(DATA FOR THIS EXERCISE begins)

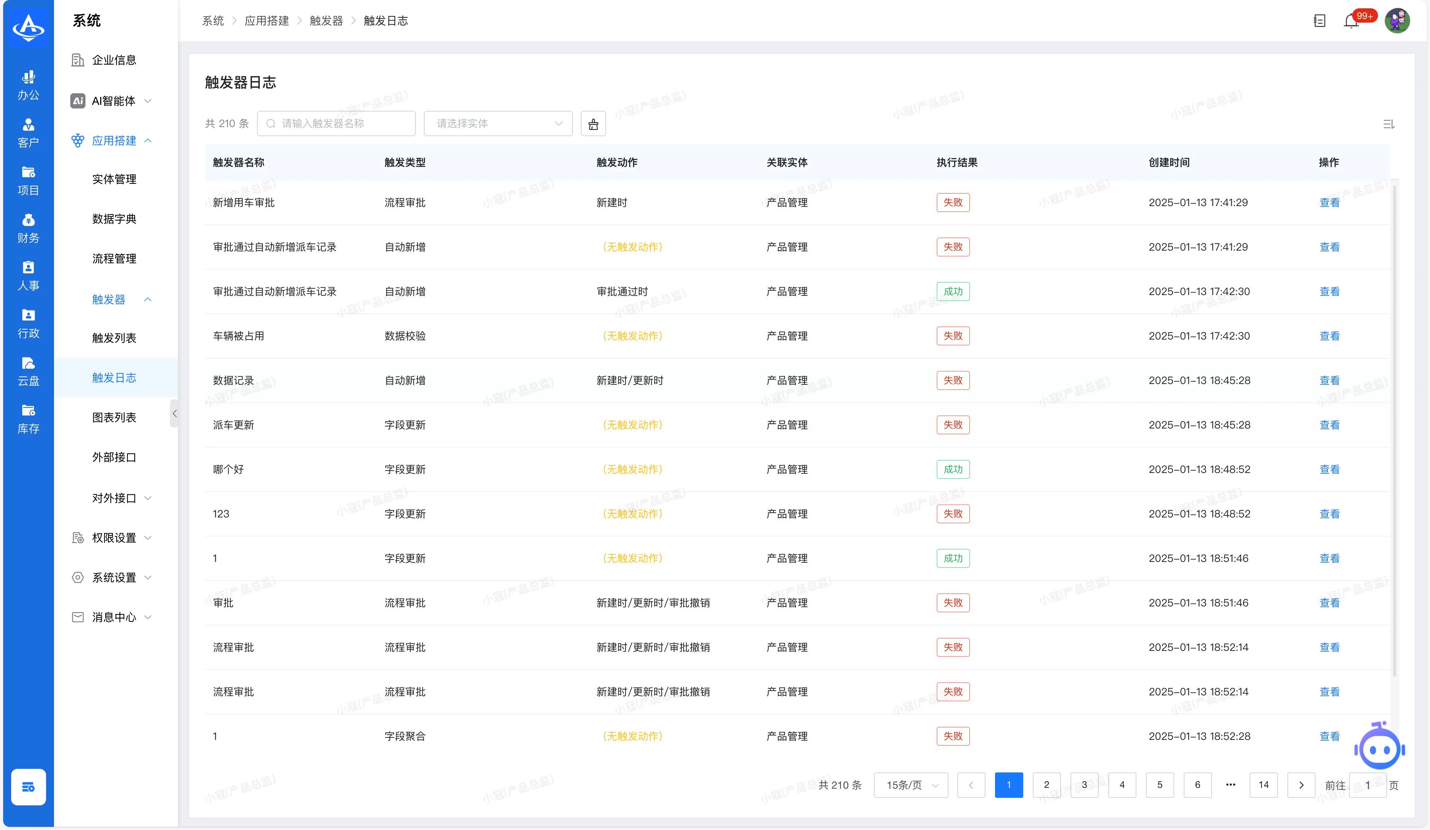
Task: Click the user avatar icon
Action: click(1397, 21)
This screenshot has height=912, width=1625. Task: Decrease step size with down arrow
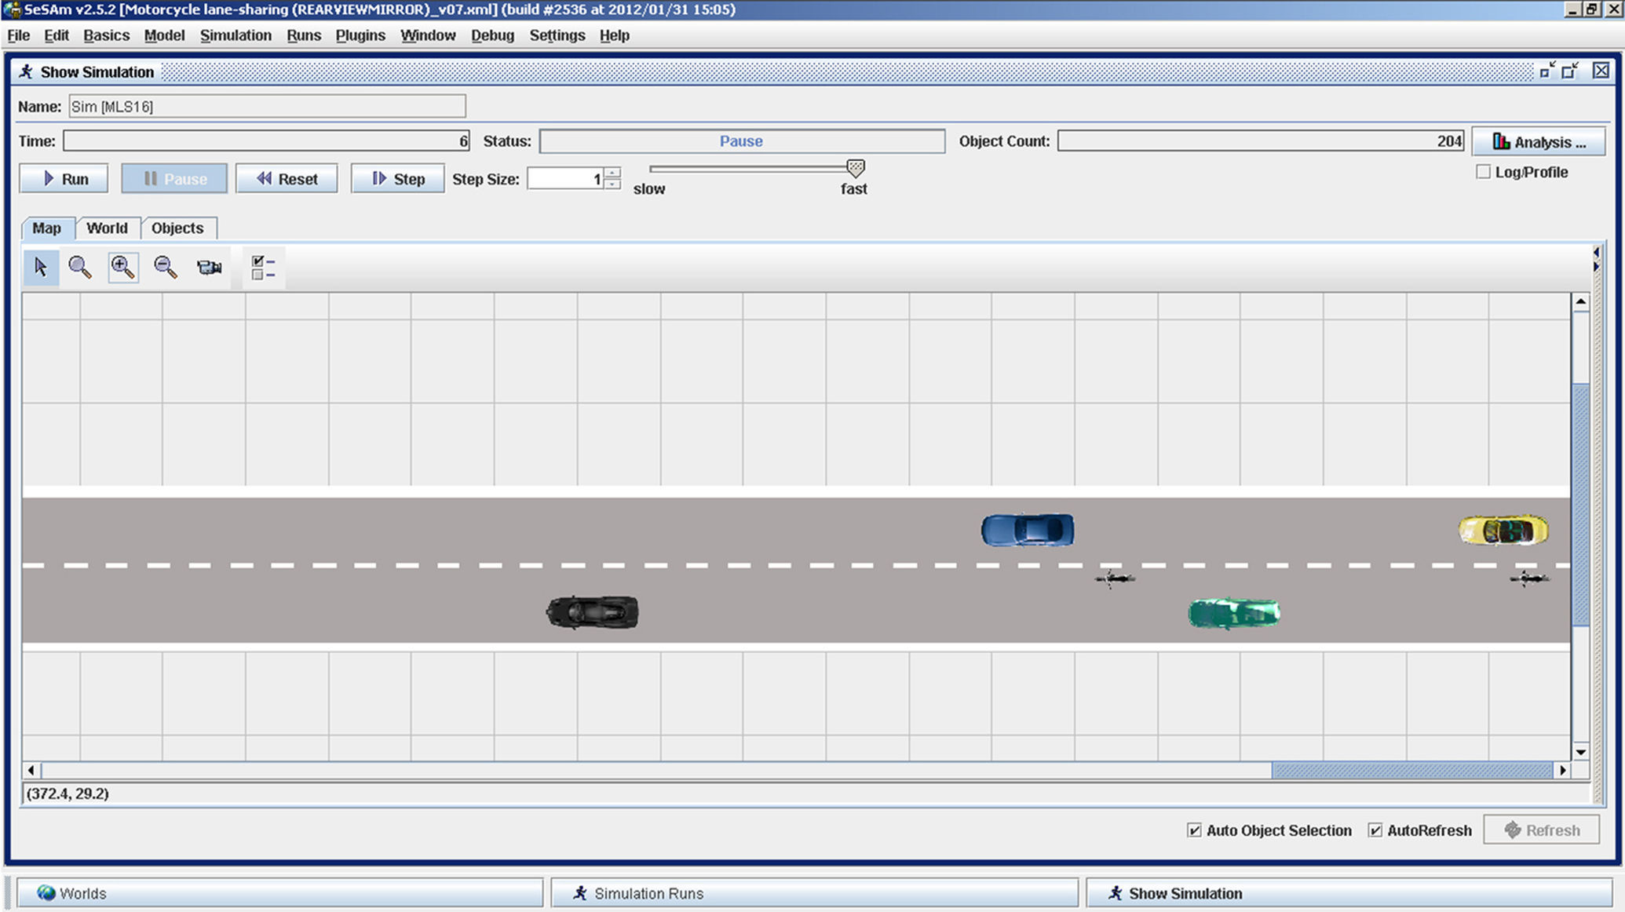[x=613, y=184]

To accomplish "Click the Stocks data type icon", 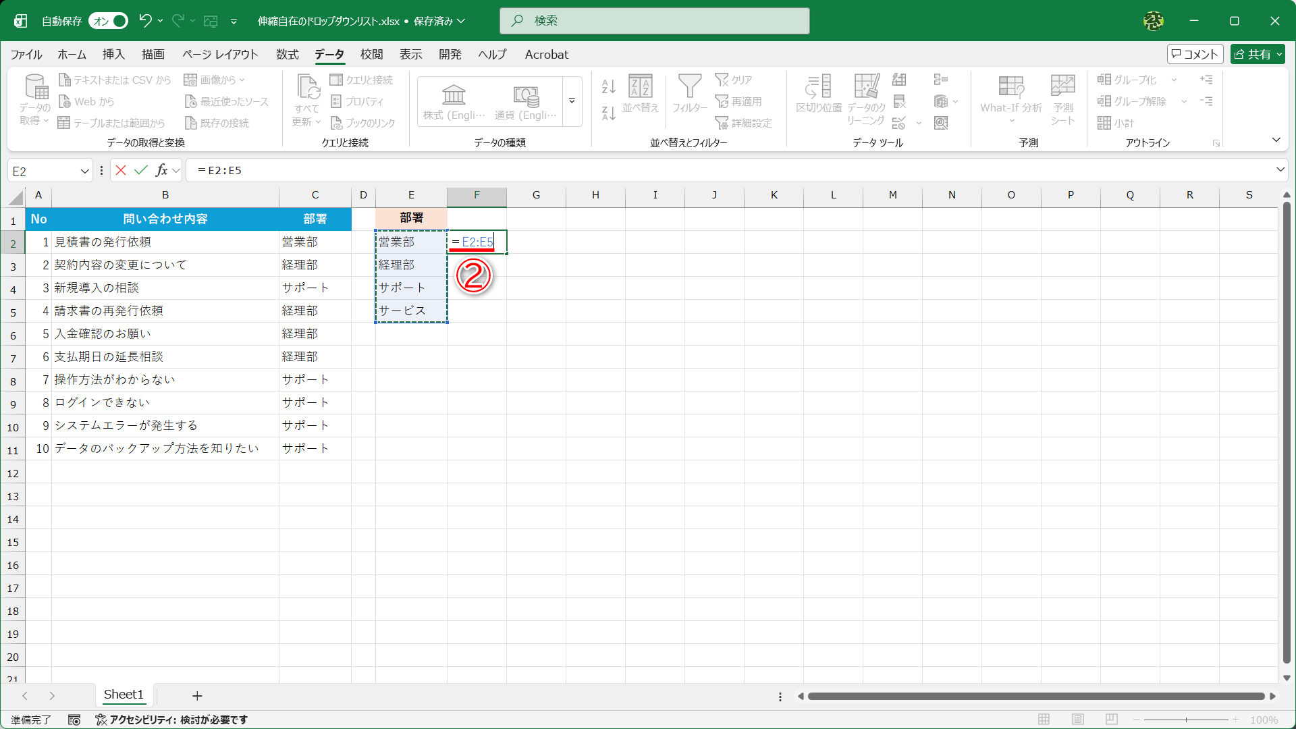I will (454, 96).
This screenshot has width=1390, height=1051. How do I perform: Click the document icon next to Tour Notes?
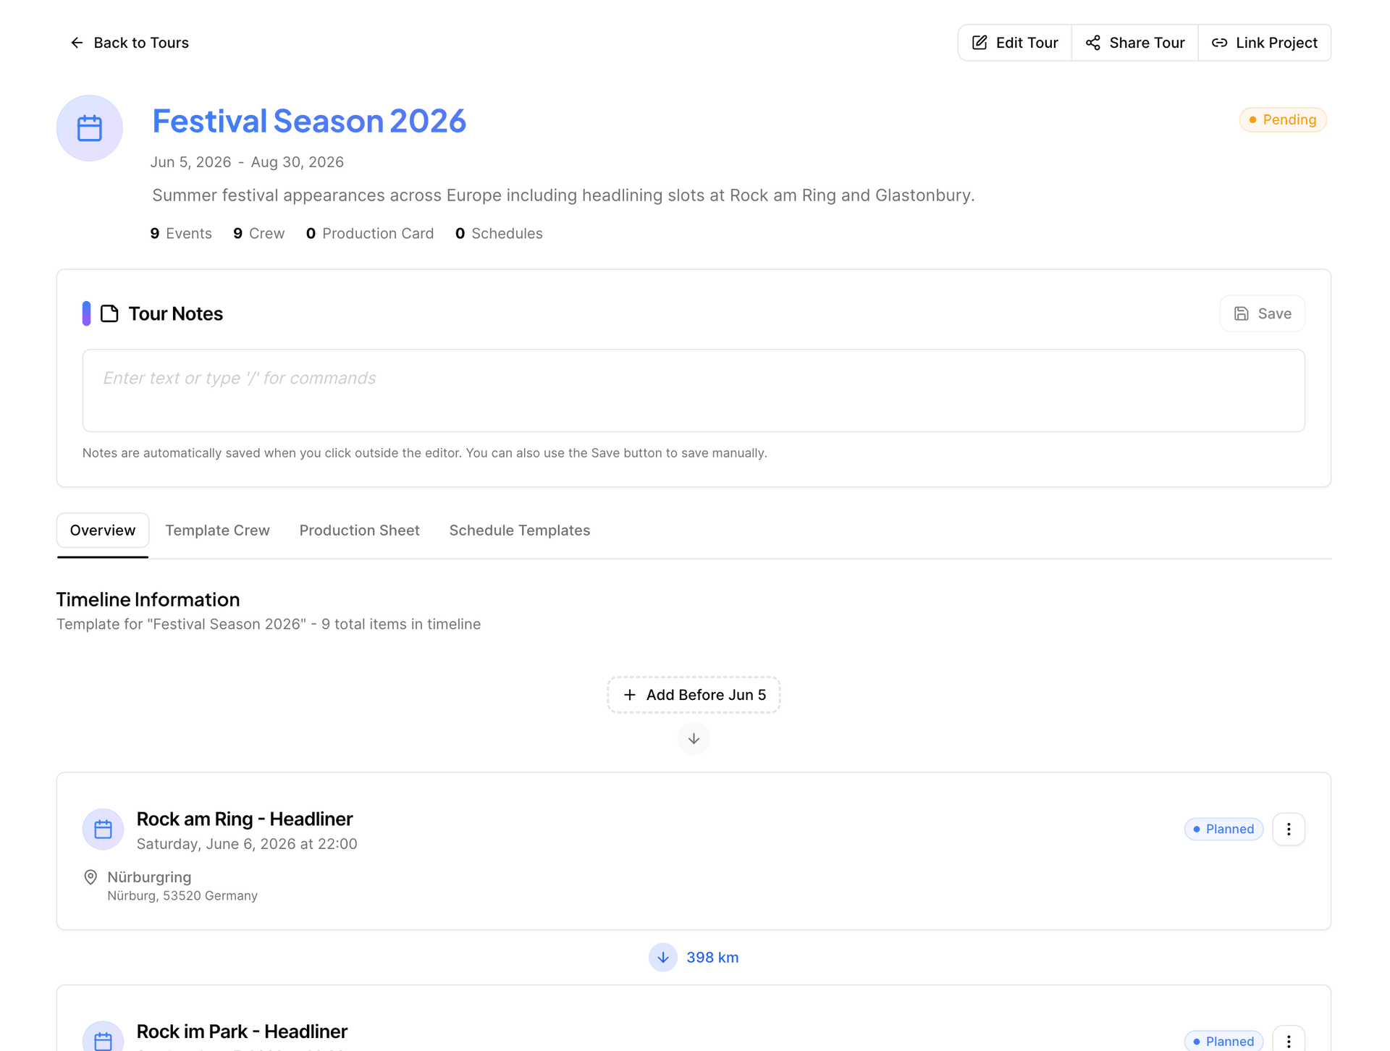tap(109, 313)
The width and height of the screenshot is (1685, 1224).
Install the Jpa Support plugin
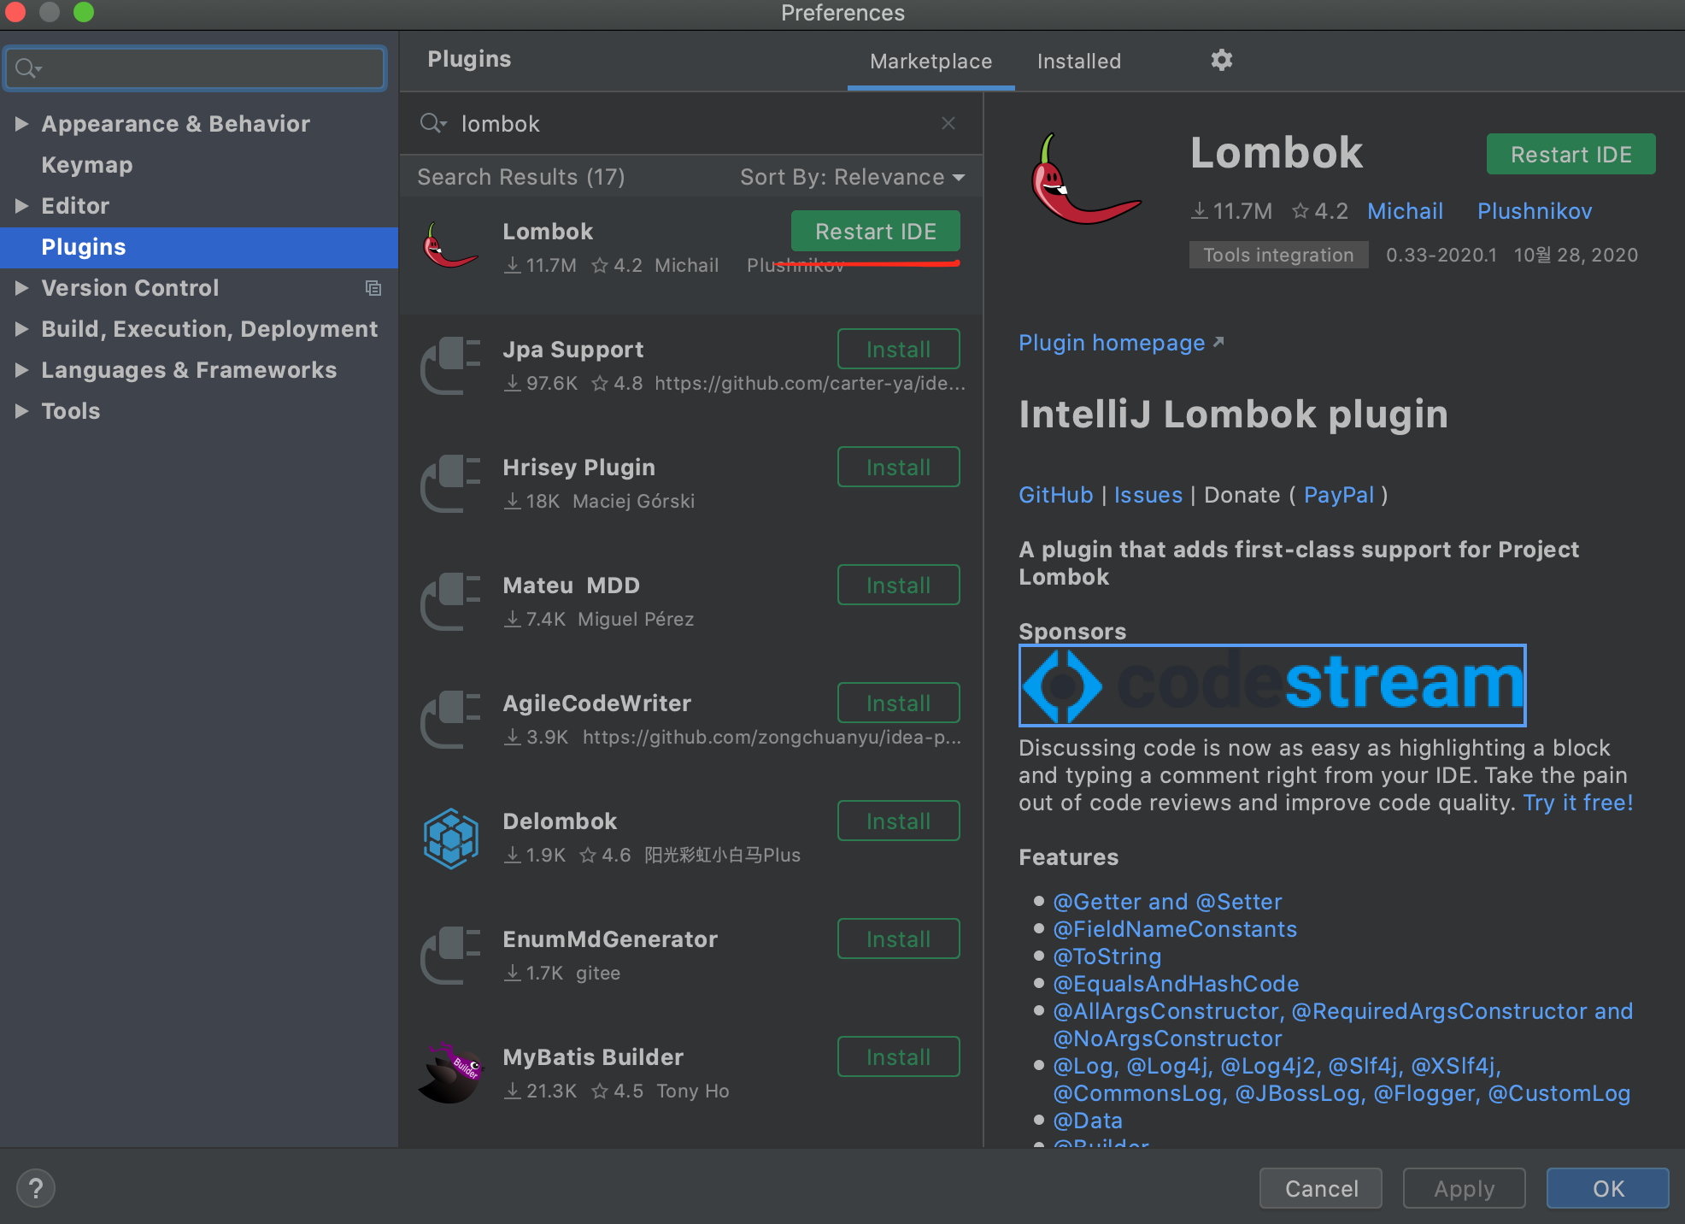pyautogui.click(x=898, y=349)
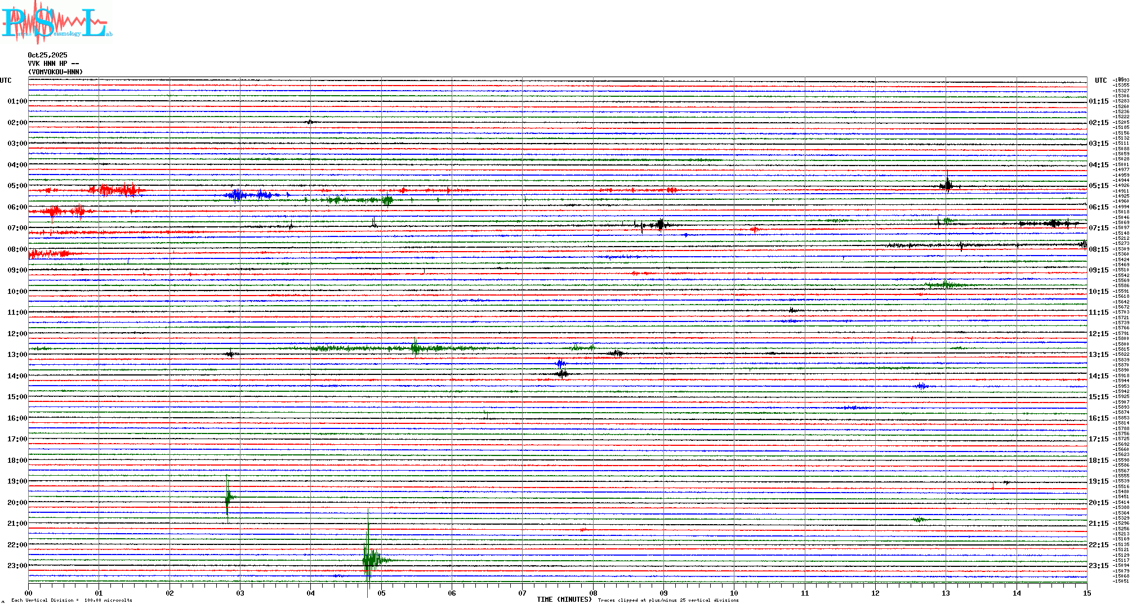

(DATA FOR THIS EXERCISE ends)

TASK REQUIREMENTS → Give back, word for word, the lines from the one containing "This screenshot has width=1390, height=1051." through the last line of the listing above; include both ends and exclude the pictures.

TASK OUTPUT →
This screenshot has width=1390, height=1051. How do I perform: Click the document icon next to Tour Notes?
tap(109, 313)
The width and height of the screenshot is (1685, 1224).
Install the Jpa Support plugin
pyautogui.click(x=898, y=349)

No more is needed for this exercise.